I like to share yoga. It can be hard to keep a lid on my enthusiasm about it's healing potential. It would seem I have plenty of occasions to share it outside of class. Indeed, it seems just being a yoga instructor churns up an everyday readiness in others to talk about their yearnings for health and peace of mind.
However, bringing up health and peace of mind is not the same thing as asking how yoga works to accomplish it. There is a right time to offer what I’ve learned, or maybe never.
Sometimes, however, I don’t have to say a thing… Recently Tom and I sat visiting with a friend over lunch. As I am the local yogi, he proceeded to share, “My back’s always hurting, and it’s been going on a long time.” He then stated that he tried yoga “a few times a while back and the back pain went away.” The pain. Went. Away. I almost asked if he continued with his yoga, but I didn’t. Rather than going into the back and forth, the cajoling, the remonstrance, I let it ride. His clear admission that his pain disappeared, coupled with the reality that he chooses not to cure hisself through yoga speaks to an insane human tendency to hold onto our pain for a variety of reasons.

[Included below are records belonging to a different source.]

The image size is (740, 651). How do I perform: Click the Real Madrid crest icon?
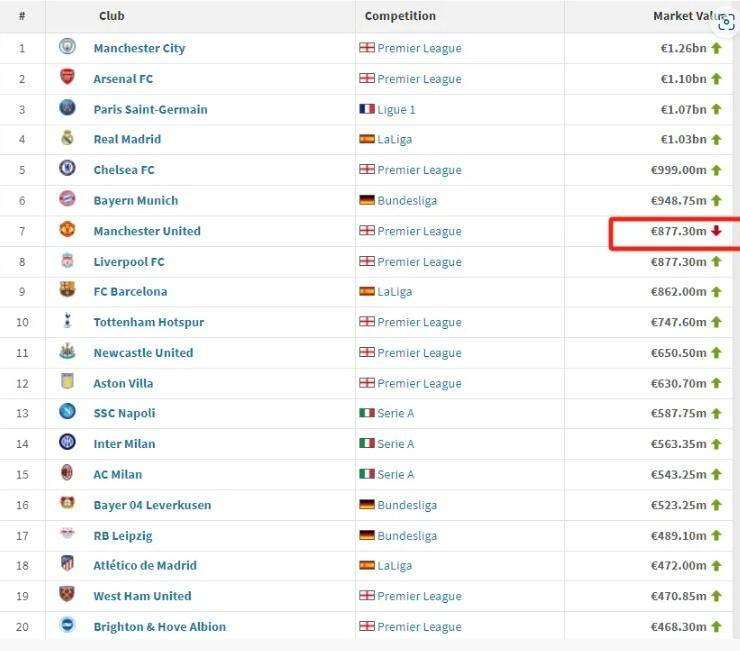[x=67, y=139]
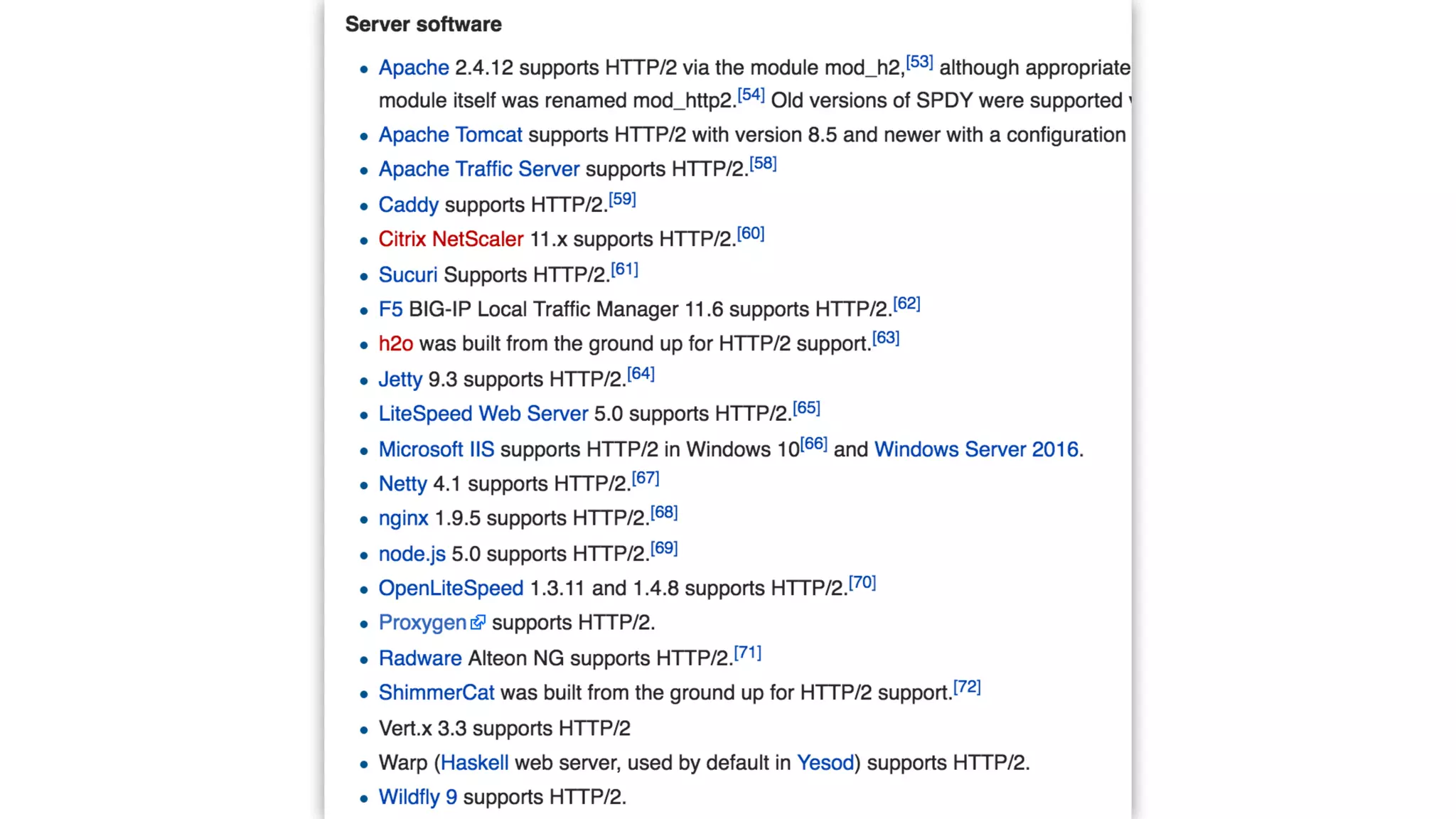Click the red h2o link

click(395, 343)
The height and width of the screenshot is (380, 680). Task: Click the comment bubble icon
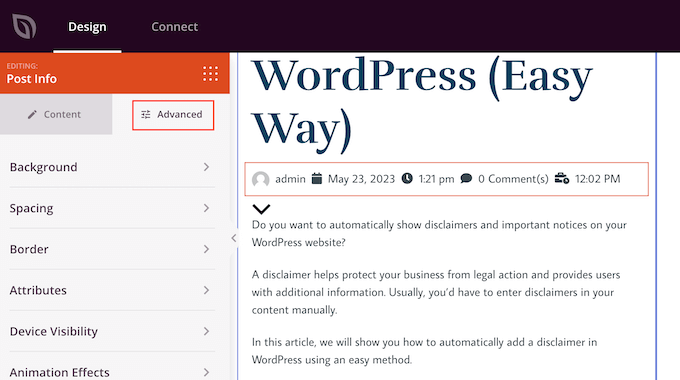466,178
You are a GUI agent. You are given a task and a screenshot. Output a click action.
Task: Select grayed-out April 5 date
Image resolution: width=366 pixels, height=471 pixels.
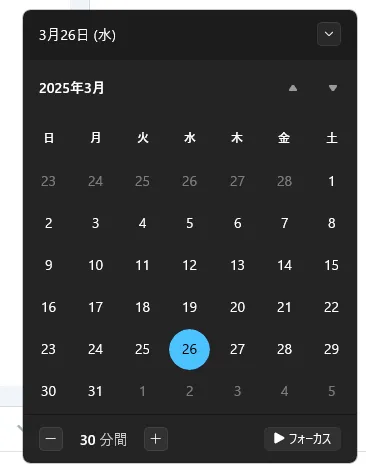pyautogui.click(x=331, y=391)
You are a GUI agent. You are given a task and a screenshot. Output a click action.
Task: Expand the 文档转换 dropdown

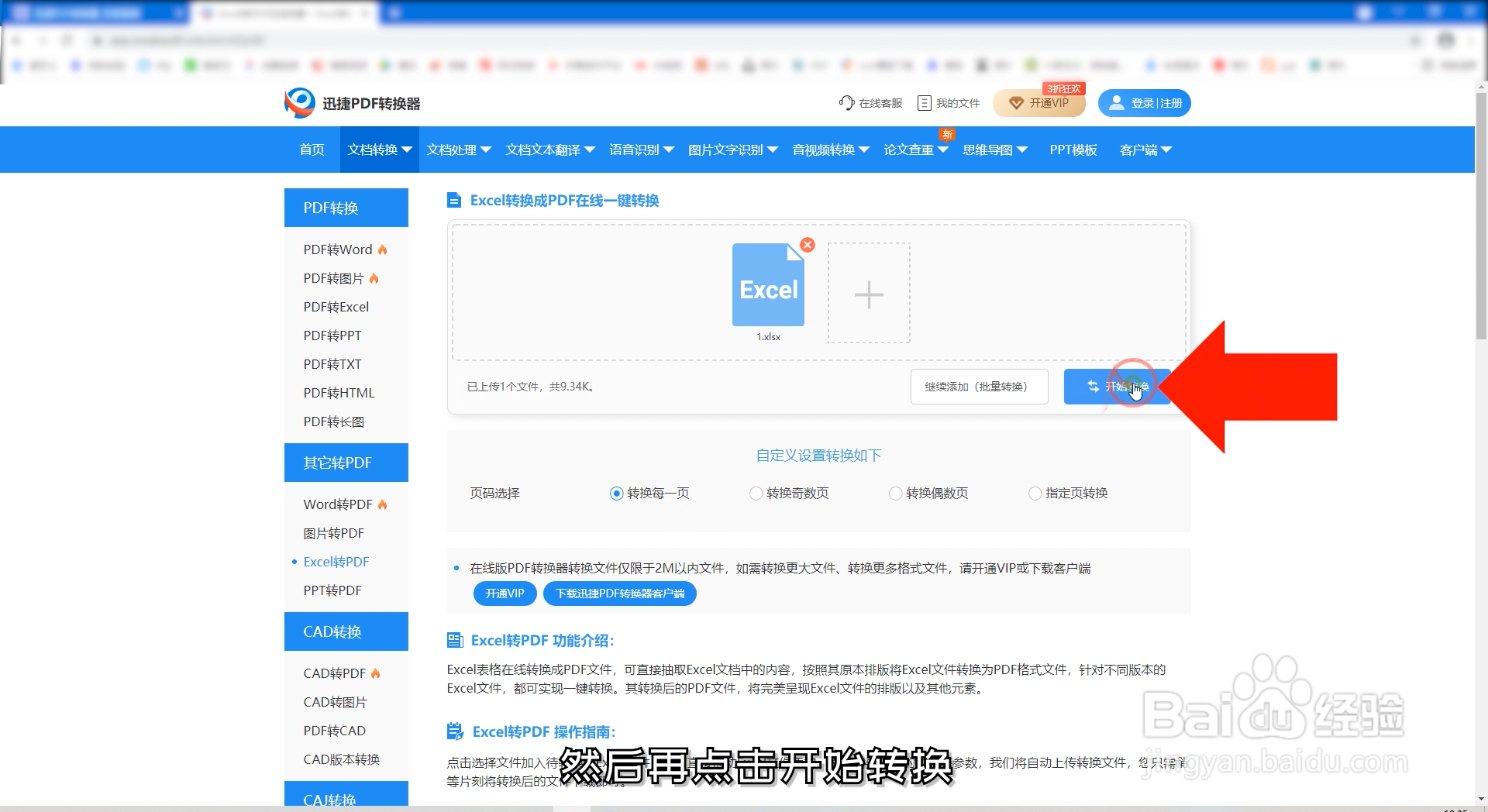pyautogui.click(x=379, y=150)
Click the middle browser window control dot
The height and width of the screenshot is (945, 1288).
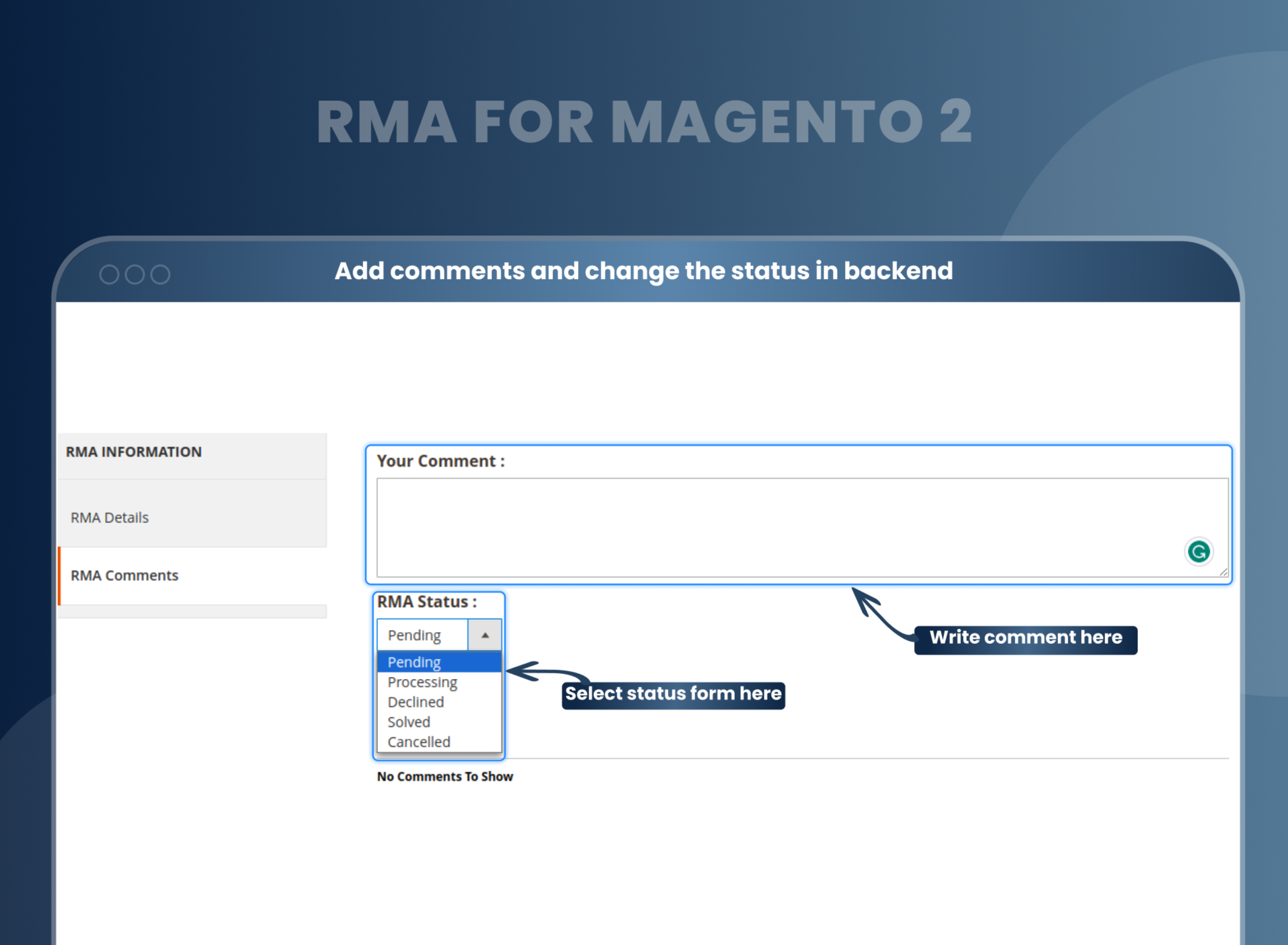point(135,274)
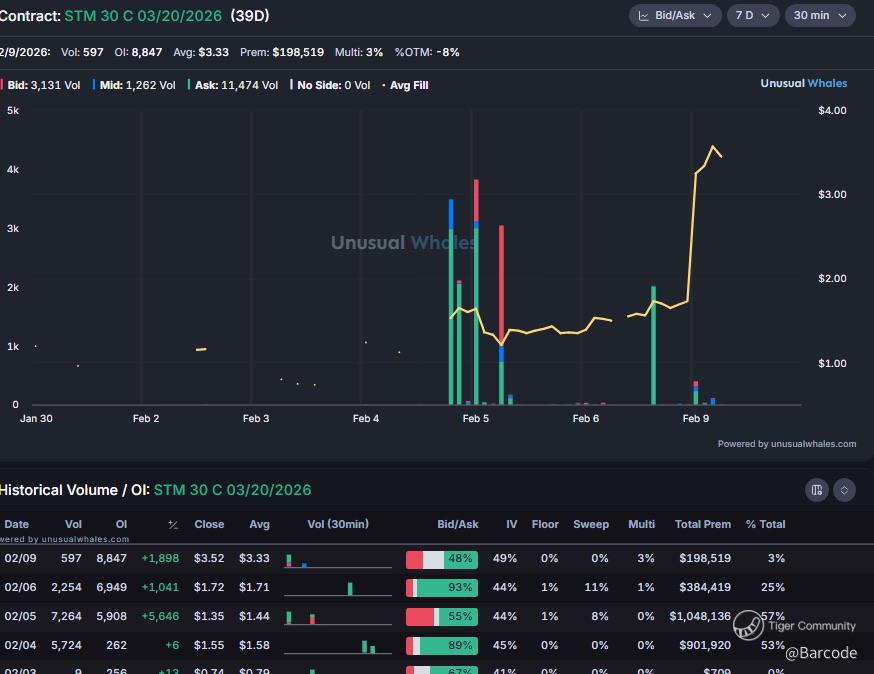This screenshot has height=674, width=874.
Task: Click the expand/collapse table icon
Action: 845,490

Over time I’m learning to conserve my energies a bit more for those looking for the healing promise of yoga, for those who are willing to do the work and explore the possibilities (read: responsibilities) of a wellness perspective instead of a pills and surgery mindset.
So here, as a community of self-sufficient country people, you likely appreciate the concept of starting a siphon. When you’re tired of pain, if you’re feeling numb to life, if things seem out of balance, or there’s a constant undercurrent of anxiousness, start that siphon. It’ll take a bit to get flowing, for I’m not likely to talk of yoga until you get real with me!. But once you do, I promise not to drown you. It will be a steady stream of support, encouragement, and belief in your own inner wisdom.
Practice with us!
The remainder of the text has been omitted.